• **WHAT TO WORK ON**
Line by line, retype the whole listing exactly.

• **EXTRACTED ENTRIES**

- Opening Delimiter -

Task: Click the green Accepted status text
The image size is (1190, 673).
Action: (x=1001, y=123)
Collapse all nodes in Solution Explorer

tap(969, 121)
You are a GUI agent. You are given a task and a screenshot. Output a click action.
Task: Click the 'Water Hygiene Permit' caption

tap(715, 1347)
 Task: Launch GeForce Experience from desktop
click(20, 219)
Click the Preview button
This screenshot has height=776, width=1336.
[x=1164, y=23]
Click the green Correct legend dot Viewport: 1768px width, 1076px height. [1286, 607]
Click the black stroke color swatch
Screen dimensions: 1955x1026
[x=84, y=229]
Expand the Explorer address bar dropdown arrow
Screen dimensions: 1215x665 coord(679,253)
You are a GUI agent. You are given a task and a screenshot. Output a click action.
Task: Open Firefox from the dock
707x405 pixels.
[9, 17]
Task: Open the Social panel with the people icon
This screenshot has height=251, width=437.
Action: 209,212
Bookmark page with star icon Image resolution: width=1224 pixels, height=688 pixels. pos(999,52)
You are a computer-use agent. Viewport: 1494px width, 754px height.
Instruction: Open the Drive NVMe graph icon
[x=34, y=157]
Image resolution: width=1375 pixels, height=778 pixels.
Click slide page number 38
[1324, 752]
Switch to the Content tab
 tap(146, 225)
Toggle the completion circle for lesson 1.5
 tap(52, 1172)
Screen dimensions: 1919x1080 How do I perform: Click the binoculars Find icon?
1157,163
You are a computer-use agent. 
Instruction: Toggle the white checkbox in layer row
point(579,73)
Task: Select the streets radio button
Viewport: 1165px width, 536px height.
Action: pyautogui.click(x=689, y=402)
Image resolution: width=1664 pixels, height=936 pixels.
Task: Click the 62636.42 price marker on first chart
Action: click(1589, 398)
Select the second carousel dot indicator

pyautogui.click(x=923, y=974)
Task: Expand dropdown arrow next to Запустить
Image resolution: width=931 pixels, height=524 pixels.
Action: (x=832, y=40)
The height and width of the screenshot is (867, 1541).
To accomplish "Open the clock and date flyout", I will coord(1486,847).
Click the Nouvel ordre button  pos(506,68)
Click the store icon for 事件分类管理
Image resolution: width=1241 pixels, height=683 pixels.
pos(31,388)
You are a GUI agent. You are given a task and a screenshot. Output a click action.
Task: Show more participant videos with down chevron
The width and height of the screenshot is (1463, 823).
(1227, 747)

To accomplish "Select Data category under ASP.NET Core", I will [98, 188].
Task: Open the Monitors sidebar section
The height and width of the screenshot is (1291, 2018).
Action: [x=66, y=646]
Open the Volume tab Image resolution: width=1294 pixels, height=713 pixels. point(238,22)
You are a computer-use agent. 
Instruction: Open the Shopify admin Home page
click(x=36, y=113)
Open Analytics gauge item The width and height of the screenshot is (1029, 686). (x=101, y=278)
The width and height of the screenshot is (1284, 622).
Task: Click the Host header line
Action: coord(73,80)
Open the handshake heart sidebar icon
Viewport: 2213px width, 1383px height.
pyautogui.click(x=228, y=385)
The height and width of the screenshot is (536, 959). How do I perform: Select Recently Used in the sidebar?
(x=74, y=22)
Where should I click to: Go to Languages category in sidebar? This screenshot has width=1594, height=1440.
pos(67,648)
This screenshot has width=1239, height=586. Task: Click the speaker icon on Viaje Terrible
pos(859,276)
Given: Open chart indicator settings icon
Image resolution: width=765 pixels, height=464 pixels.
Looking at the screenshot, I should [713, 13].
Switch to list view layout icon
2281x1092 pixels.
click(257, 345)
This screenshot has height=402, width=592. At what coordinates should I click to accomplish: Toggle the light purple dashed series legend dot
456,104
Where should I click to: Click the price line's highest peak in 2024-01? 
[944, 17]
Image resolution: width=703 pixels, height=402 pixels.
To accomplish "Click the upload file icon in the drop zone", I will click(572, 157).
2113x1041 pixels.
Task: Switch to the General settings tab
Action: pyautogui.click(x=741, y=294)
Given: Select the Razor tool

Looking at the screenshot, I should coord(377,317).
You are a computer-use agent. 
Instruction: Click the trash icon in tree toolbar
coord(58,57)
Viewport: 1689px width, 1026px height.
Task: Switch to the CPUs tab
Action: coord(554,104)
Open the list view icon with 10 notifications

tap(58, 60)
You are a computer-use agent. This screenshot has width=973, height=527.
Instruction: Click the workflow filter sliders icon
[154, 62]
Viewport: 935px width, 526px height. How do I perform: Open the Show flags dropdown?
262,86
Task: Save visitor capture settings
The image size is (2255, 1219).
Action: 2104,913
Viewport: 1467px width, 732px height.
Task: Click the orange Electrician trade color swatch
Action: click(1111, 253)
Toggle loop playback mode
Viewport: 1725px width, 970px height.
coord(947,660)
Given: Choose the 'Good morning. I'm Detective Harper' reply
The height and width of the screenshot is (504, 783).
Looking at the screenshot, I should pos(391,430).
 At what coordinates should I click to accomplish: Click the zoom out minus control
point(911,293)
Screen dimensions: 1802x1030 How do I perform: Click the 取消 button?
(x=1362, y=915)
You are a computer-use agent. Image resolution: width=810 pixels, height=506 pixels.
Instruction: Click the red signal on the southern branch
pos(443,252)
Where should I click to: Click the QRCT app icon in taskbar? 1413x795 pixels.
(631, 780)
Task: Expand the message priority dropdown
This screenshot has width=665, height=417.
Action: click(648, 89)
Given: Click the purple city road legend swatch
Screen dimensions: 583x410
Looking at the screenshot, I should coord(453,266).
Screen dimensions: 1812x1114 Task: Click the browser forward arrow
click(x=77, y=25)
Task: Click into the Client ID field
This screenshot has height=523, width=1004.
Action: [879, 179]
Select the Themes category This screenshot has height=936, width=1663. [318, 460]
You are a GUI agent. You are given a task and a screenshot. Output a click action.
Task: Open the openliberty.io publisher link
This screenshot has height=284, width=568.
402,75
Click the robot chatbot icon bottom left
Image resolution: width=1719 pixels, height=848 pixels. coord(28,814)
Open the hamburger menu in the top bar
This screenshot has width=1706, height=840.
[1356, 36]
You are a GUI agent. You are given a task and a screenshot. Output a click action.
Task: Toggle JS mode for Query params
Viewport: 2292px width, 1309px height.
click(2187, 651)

- Closing Delimiter -

• **SOLUTION TO THE EXERCISE**
Task: Click the green Accepted status text
The image size is (1190, 673).
Action: (x=1001, y=123)
Collapse all nodes in Solution Explorer

tap(969, 121)
You are a GUI agent. You are given a task and a screenshot. Output a click action.
Task: Click the 'Water Hygiene Permit' caption

tap(715, 1347)
 Task: Launch GeForce Experience from desktop
click(20, 219)
Click the Preview button
This screenshot has height=776, width=1336.
[x=1164, y=23]
Click the green Correct legend dot Viewport: 1768px width, 1076px height. [1286, 607]
Click the black stroke color swatch
Screen dimensions: 1955x1026
[x=84, y=229]
Expand the Explorer address bar dropdown arrow
Screen dimensions: 1215x665 coord(679,253)
You are a GUI agent. You are given a task and a screenshot. Output a click action.
Task: Open Firefox from the dock
707x405 pixels.
[9, 17]
Task: Open the Social panel with the people icon
This screenshot has height=251, width=437.
Action: 209,212
Bookmark page with star icon Image resolution: width=1224 pixels, height=688 pixels. pos(999,52)
You are a computer-use agent. Viewport: 1494px width, 754px height.
Instruction: Open the Drive NVMe graph icon
[x=34, y=157]
Image resolution: width=1375 pixels, height=778 pixels.
Click slide page number 38
[1324, 752]
Switch to the Content tab
 tap(146, 225)
Toggle the completion circle for lesson 1.5
 tap(52, 1172)
Screen dimensions: 1919x1080 How do I perform: Click the binoculars Find icon?
1157,163
You are a computer-use agent. 
Instruction: Toggle the white checkbox in layer row
point(579,73)
Task: Select the streets radio button
Viewport: 1165px width, 536px height.
Action: pyautogui.click(x=689, y=402)
Image resolution: width=1664 pixels, height=936 pixels.
Task: Click the 62636.42 price marker on first chart
Action: click(1589, 398)
Select the second carousel dot indicator

pyautogui.click(x=923, y=974)
Task: Expand dropdown arrow next to Запустить
Image resolution: width=931 pixels, height=524 pixels.
Action: (x=832, y=40)
The height and width of the screenshot is (867, 1541).
To accomplish "Open the clock and date flyout", I will coord(1486,847).
Click the Nouvel ordre button  pos(506,68)
Click the store icon for 事件分类管理
Image resolution: width=1241 pixels, height=683 pixels.
pos(31,388)
You are a GUI agent. You are given a task and a screenshot. Output a click action.
Task: Show more participant videos with down chevron
The width and height of the screenshot is (1463, 823).
(1227, 747)

To accomplish "Select Data category under ASP.NET Core", I will [98, 188].
Task: Open the Monitors sidebar section
The height and width of the screenshot is (1291, 2018).
Action: [x=66, y=646]
Open the Volume tab Image resolution: width=1294 pixels, height=713 pixels. point(238,22)
You are a computer-use agent. 
Instruction: Open the Shopify admin Home page
click(x=36, y=113)
Open Analytics gauge item The width and height of the screenshot is (1029, 686). (x=101, y=278)
The width and height of the screenshot is (1284, 622).
Task: Click the Host header line
Action: coord(73,80)
Open the handshake heart sidebar icon
Viewport: 2213px width, 1383px height.
pyautogui.click(x=228, y=385)
The height and width of the screenshot is (536, 959). How do I perform: Select Recently Used in the sidebar?
(x=74, y=22)
Where should I click to: Go to Languages category in sidebar? This screenshot has width=1594, height=1440.
pos(67,648)
This screenshot has width=1239, height=586. Task: Click the speaker icon on Viaje Terrible
pos(859,276)
Given: Open chart indicator settings icon
Image resolution: width=765 pixels, height=464 pixels.
Looking at the screenshot, I should [713, 13].
Switch to list view layout icon
2281x1092 pixels.
click(257, 345)
This screenshot has height=402, width=592. At what coordinates should I click to accomplish: Toggle the light purple dashed series legend dot
456,104
Where should I click to: Click the price line's highest peak in 2024-01? 
[944, 17]
Image resolution: width=703 pixels, height=402 pixels.
To accomplish "Click the upload file icon in the drop zone", I will click(572, 157).
2113x1041 pixels.
Task: Switch to the General settings tab
Action: pyautogui.click(x=741, y=294)
Given: Select the Razor tool

Looking at the screenshot, I should coord(377,317).
You are a computer-use agent. 
Instruction: Click the trash icon in tree toolbar
coord(58,57)
Viewport: 1689px width, 1026px height.
Task: Switch to the CPUs tab
Action: coord(554,104)
Open the list view icon with 10 notifications

tap(58, 60)
You are a computer-use agent. This screenshot has width=973, height=527.
Instruction: Click the workflow filter sliders icon
[154, 62]
Viewport: 935px width, 526px height. How do I perform: Open the Show flags dropdown?
262,86
Task: Save visitor capture settings
The image size is (2255, 1219).
Action: 2104,913
Viewport: 1467px width, 732px height.
Task: Click the orange Electrician trade color swatch
Action: click(1111, 253)
Toggle loop playback mode
Viewport: 1725px width, 970px height.
coord(947,660)
Given: Choose the 'Good morning. I'm Detective Harper' reply
The height and width of the screenshot is (504, 783).
Looking at the screenshot, I should pos(391,430).
 At what coordinates should I click to accomplish: Click the zoom out minus control
point(911,293)
Screen dimensions: 1802x1030 How do I perform: Click the 取消 button?
(x=1362, y=915)
You are a computer-use agent. Image resolution: width=810 pixels, height=506 pixels.
Instruction: Click the red signal on the southern branch
pos(443,252)
Where should I click to: Click the QRCT app icon in taskbar? 1413x795 pixels.
(631, 780)
Task: Expand the message priority dropdown
This screenshot has width=665, height=417.
Action: click(648, 89)
Given: Click the purple city road legend swatch
Screen dimensions: 583x410
Looking at the screenshot, I should coord(453,266).
Screen dimensions: 1812x1114 Task: Click the browser forward arrow
click(x=77, y=25)
Task: Click into the Client ID field
This screenshot has height=523, width=1004.
Action: [879, 179]
Select the Themes category This screenshot has height=936, width=1663. [318, 460]
You are a GUI agent. You are given a task and a screenshot. Output a click action.
Task: Open the openliberty.io publisher link
This screenshot has height=284, width=568.
402,75
Click the robot chatbot icon bottom left
Image resolution: width=1719 pixels, height=848 pixels. coord(28,814)
Open the hamburger menu in the top bar
This screenshot has width=1706, height=840.
[1356, 36]
You are a GUI agent. You are given a task and a screenshot. Output a click action.
Task: Toggle JS mode for Query params
Viewport: 2292px width, 1309px height.
click(2187, 651)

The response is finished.